To odpowiedź na pojawiające się w Rosji zarzuty, że UE planuje ograniczenie inwestycji rosyjskiego państwowego giganta energetycznego w reakcji na groźby, że dostawy rosyjskiego gazu ziemnego zostaną przekierowane z Europy do Ameryki i Azji.
W kwietniu z Wielkiej Brytanii nadeszły informacje, że tamtejszy rząd nie chce dopuścić do przejęcia Centriki, największego krajowego dystrybutora gazu, przez Gazprom.
Wkrótce potem z zawoalowanymi groźbami wystąpił szef Gazpromu Aleksiej Miller na spotkaniu w Moskwie z ambasadorami krajów Unii Europejskiej. "Gazprom dysponuje największymi zasobami gazu i jest w stanie sprostać rosnącemu zapotrzebowaniu na to paliwo w Europie" - oświadczył Miller.

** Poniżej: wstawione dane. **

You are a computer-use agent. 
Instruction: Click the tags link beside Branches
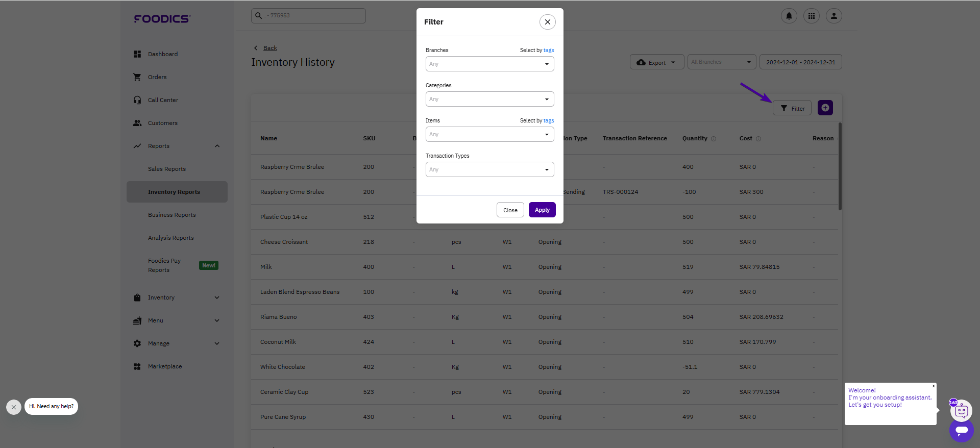coord(549,50)
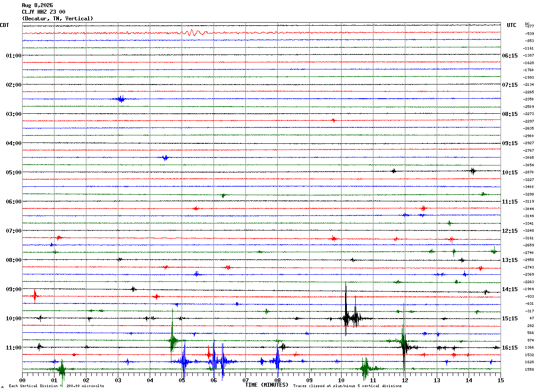Click the Decatur, TN, Vertical location label
Viewport: 536px width, 392px height.
pyautogui.click(x=58, y=19)
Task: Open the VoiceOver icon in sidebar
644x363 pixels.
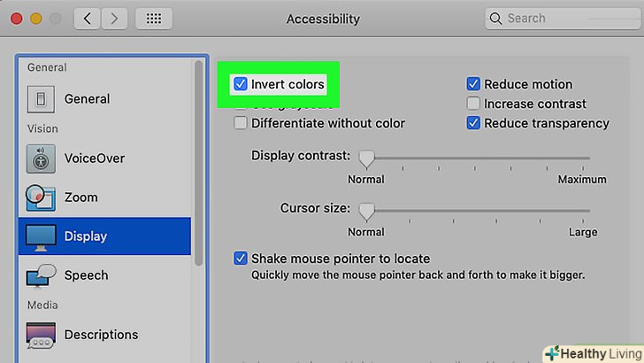Action: click(40, 158)
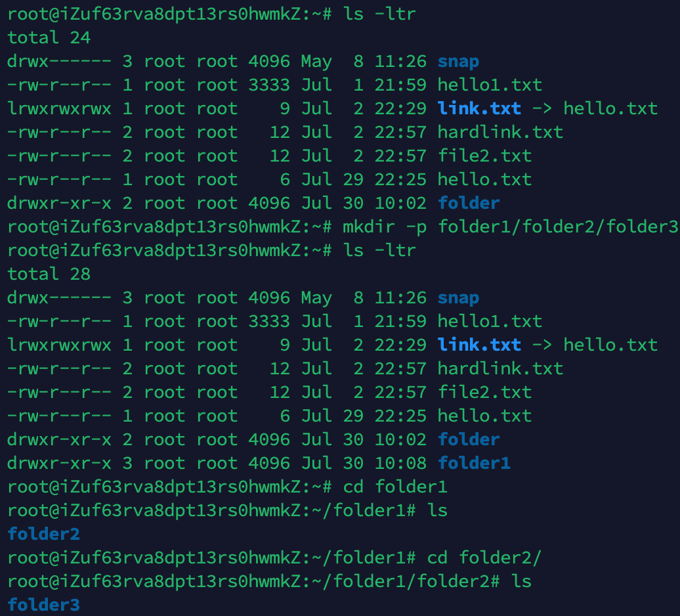Click the '10:08' timestamp of folder1
The width and height of the screenshot is (680, 616).
click(400, 463)
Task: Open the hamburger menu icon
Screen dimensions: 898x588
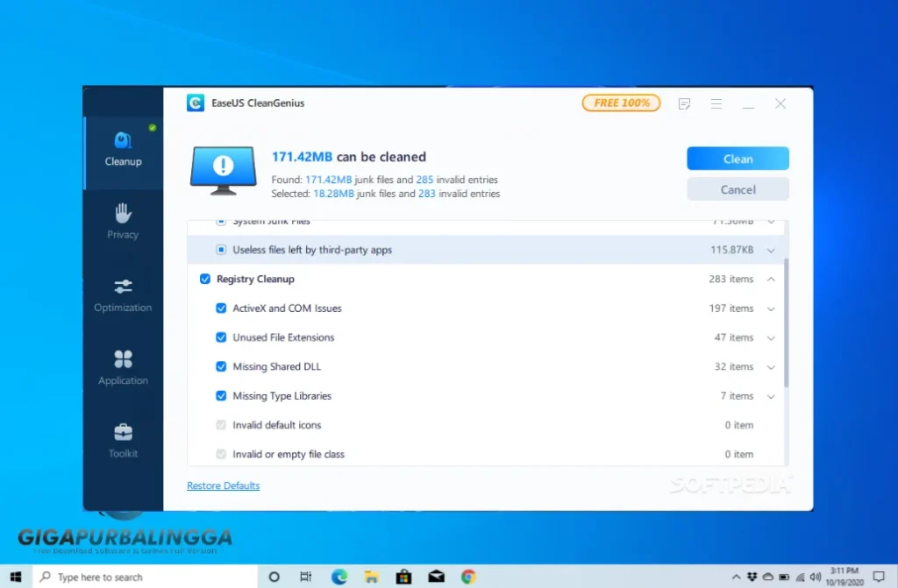Action: click(x=716, y=103)
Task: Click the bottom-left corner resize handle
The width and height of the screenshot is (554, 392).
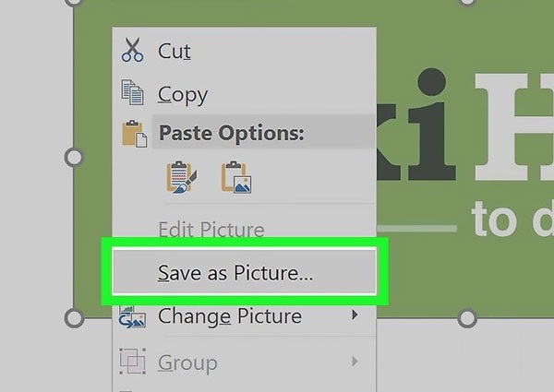Action: coord(73,318)
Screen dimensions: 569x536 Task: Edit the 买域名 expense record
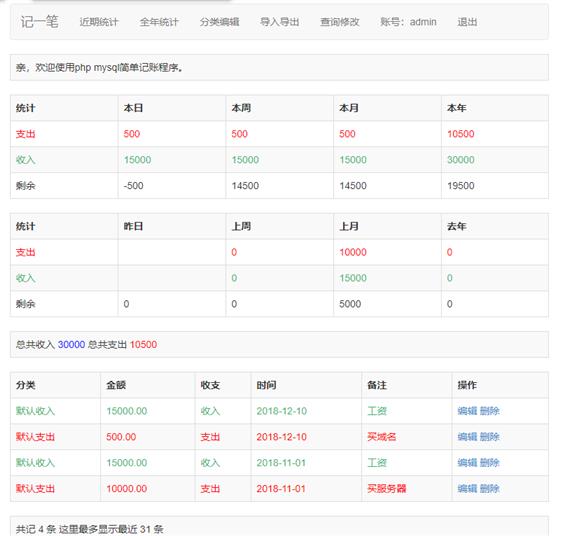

"Jednakże nie można zapominać, że aktywnie wchodzimy na nowe rynki - takie jak Ameryka Północna i Chiny. Producenci gazu z Azji Środkowej także kierują swój wzrok ku rynkowi chińskiemu. Rywalizacja o surowce energetyczne rośnie" - dodał szef Gazpromu. Potem strona rosyjska wielokrotnie zapewniała, że nie miał on zamiaru grozić UE.
Po stronie unijnej reakcją było wyrażenie zaniepokojenia rosnącym uzależnieniem UE od dostaw gazu z Rosji. Pokrywają one jedną czwartą zapotrzebowania krajów UE. Zależność od rosyjskiego gazu jest jeszcze większa w wypadku niektórych krajów Europy Środkowowschodniej, Finlandii i Niemiec.
"Zasady stosowane wobec Gazpromu będą takie same, jak wobec innych firm" - podkreślają w opublikowanym we wtorek w Brukseli liście unijny komisarz ds. energii Andris Piebalgs i austriacki minister gospodarki Martin Bartenstein, którego kraj przewodniczy w tym półroczu UE.
Podkreślają jednak, że UE "weźmie pod uwagę", iż Gazprom jest monopolistą w dziedzinie eksportu rosyjskiego gazu i będzie to "znaczący czynnik" podczas analiz z punktu widzenia prawa konkurencji.
W liście adresowanym do rosyjskiego ministra przemysłu i energetyki Wiktora Christienki Piebalgs i Bartenstein wyrażają przekonanie, że "Rosja, a zwłaszcza Gazprom był i pozostanie wiarygodnym dostawcą gazu do UE", zaś łączące UE i Rosję więzi w dziedzinie energetyki powinny opierać się na "wzajemnie korzystnej współzależności".
Z korzyścią dla obu stron - zdaniem komisarza i ministra - "energetyczne partnerstwo UE-Rosja" powinno być "rozwijane i pogłębione".